Greg Mattingly, MD: Let me just ask you, what pearls do you have for community psychiatrists, community nurse practitioners about optimizing treatment for patients? I'll start with one and I'm going to throw it out there and I'm going to, I'll be a little provocative, maybe. Some clinicians, some older doctors like myself, made a little pushback about nurse practitioners in the field. “You're not a doctor, you didn't go to medical school. Now we're going to let you prescribe medicines?”What's your view of this and how do you kind of overcome maybe some of our own, once again, some of our own habits, some of our own stigma within our own healthcare field, about how we work together as a team, a group of people across mental healthcare, trying to promote brain health within the United States?
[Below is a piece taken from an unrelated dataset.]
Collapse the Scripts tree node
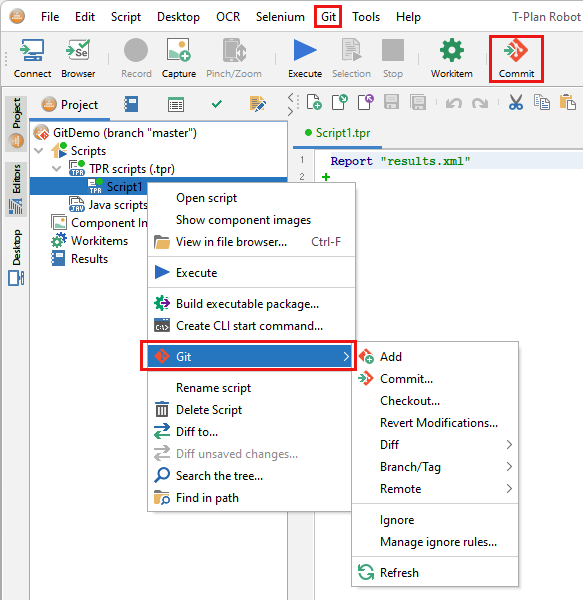 tap(39, 150)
Jeremy Schreiber, MSN, PMHNP-BC: I think that's a great question. It's a 2-part thing. I think as NPs, as an NP myself, I try to be the best that I can be. I stay current on the research. I stay current on the literature. I evaluate what's coming down the pipe, so to speak. I'm always on top of everything and I try to make sure that I represent NPs well. I try to always make sure I do that with my own education and so forth. I think NPs across the country should do the same thing. We should be looking to further our education and so forth. At the same time, I think we should have a good relationship with the other members of the treatment team. In terms of relationship with psychiatrists, absolutely, just like relationships with case managers, with counselors, with therapists, with the front office staff. After all, what we're all trying to do is work together as a team to get our patients well. I don't know that necessarily the caste system is something that's very beneficial. I've been fortunate enough that I've called you Greg a couple of times today and I didn't hear you say, "Well, Jeremy, it's Dr Mattingly, and don't you say that on camera." That doesn't exist because we're looking at a cultural shift as well where physicians, nurse practitioners, physician associates, we are all working together for the common good of our patient. I think that's a philosophical underpinning that we should all have, develop, and intertwine with.
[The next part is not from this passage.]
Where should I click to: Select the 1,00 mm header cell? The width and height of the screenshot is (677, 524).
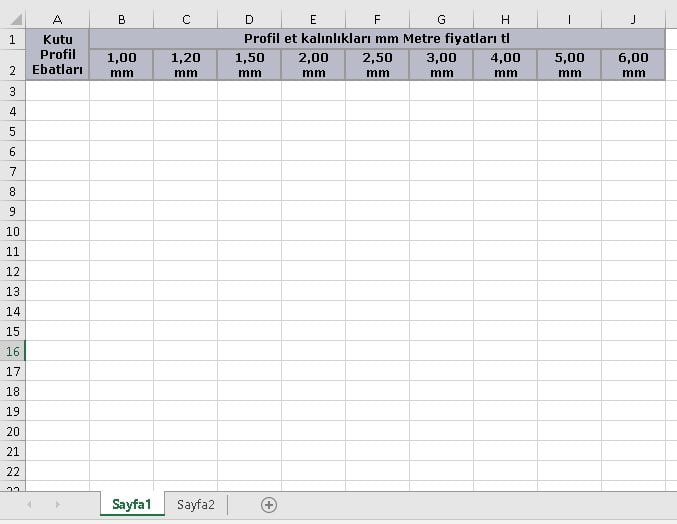[x=121, y=65]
Greg Mattingly, MD: One hundred percent. It gets back to the treatment team. Who's the most important part of the treatment team?
Jeremy Schreiber, MSN, PMHNP-BC: The patient.
Greg Mattingly, MD: It is the patient. It may be the person who answers the phone when your patient has a question. It may be the person who greets them at a front desk and helps to overcome stigma by greeting with a smile, by welcoming them in, remembering their name, making them feel accepted. It may be the doctor, the nurse, the PA, it may be the therapist who gets to know the whole family. We're all part of the treatment team working together. Let me just say at this point to everyone out there, it's an exciting time to be in mental health. It's an exciting time to be promoting brain health with some of these new treatments on the horizon.Thank you, Jeremy, for this rich and informative discussion. And thank you to our audience for watching this Psychiatric Times® presentation. If you enjoyed the program, please subscribe for our e-newsletters to receive upcoming programs and other great content right into your inbox. Thank you for all of you for joining us. And Jeremy, as always, it was wonderful to work with you. Take care.
Jeremy Schreiber, MSN, PMHNP-BC: Thank you so much, Dr. Mattingly.